On Friday President Trump abruptly fired his Secretary of State Rex Tillerson, forcing him to cut short a trip to Africa.
Remarkable statement from State Department spokesman on Tillerson firing: pic.twitter.com/iBpLaK1tXw
— Jake Tapper (@jaketapper) March 13, 2018
BREAKING: Officials: White House fires top Tillerson aide who contradicted account of secretary of state's dismissal.
— The Associated Press (@AP) March 13, 2018
Although Tillerson and Trump publicly disagreed on many things, I found this particularly interesting:
On the flight from Nigeria, Tillerson appeared to break with the White House in his assessment of the poisoning of a former Russian spy in Britain. He singled out Russia as responsible for the attack, echoing the finger-pointing of the British government.
“It came from Russia,” Tillerson said, according to the Associated Press. “I cannot understand why anyone would take such an action. But this is a substance that is known to us and does not exist widely.”
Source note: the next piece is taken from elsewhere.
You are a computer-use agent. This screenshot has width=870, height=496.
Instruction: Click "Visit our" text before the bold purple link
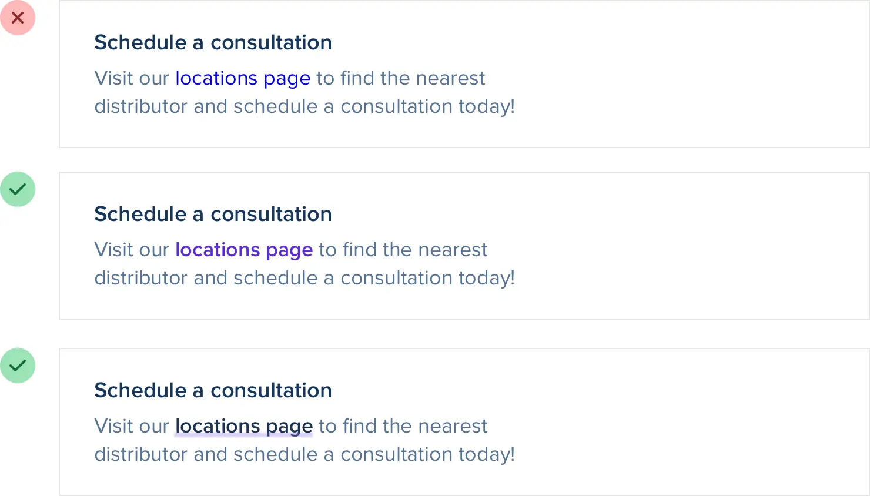click(132, 250)
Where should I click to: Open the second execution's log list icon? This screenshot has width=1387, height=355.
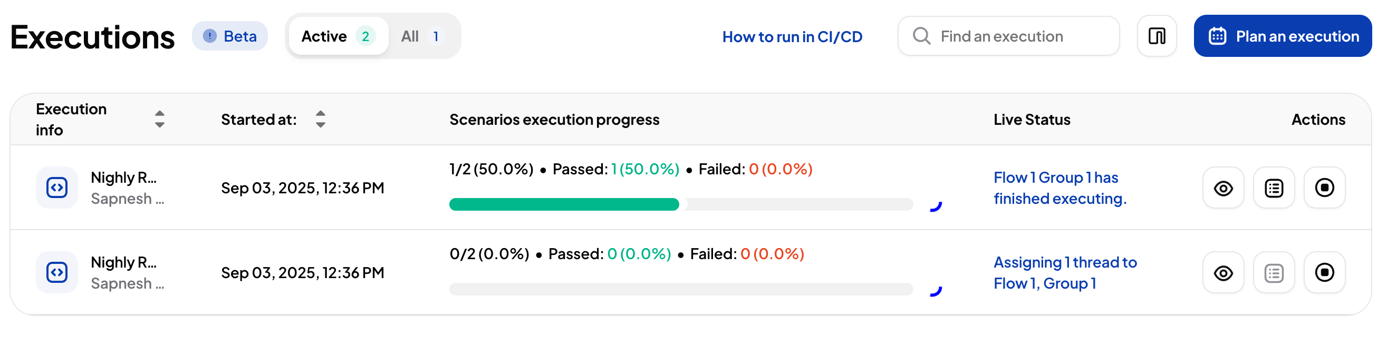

Earlier Monday, White House press secretary Sarah Huckabee Sanders condemned the attack as “reckless, indiscriminate and irresponsible,” and expressed solidarity with Britain, but would not say whether the United States believes Russia was behind it.
And Trump, who routinely tweets insults and unsubstantiated charges against his domestic political opponents, maintains his silence on the near-certain involvement of the Putin regime in poisoning Sergei Skripal and his daughter.
I really don’t want to believe that Putin has something on Trump, but c’mon…
Update: There’s a dispute over the timing of Tillerson’s firing: the White House says he was notified on Friday but Tillerson’s now-fired spokesman said the now-former secretary of state only learned about it on Tuesday.
Further update: Trump’s statement Tuesday on the Skripal poisoning is downright Corbynian. (Notice the absence of outrage.):
US President Donald Trump suggested on Tuesday that he believes the British government’s theory that Russia was likely responsible for the nerve agent attack on a former Russian spy and his daughter in England earlier this month.
“It sounds to me like it would be Russia based on all the evidence they have,” Trump told reporters outside the White House. “It sounds to me like they believe it was Russia and I would certainly take that finding as fact.”
Trump added: “As soon as we get the facts straight, if we agree with them, we will condemn Russia or whoever it may be.”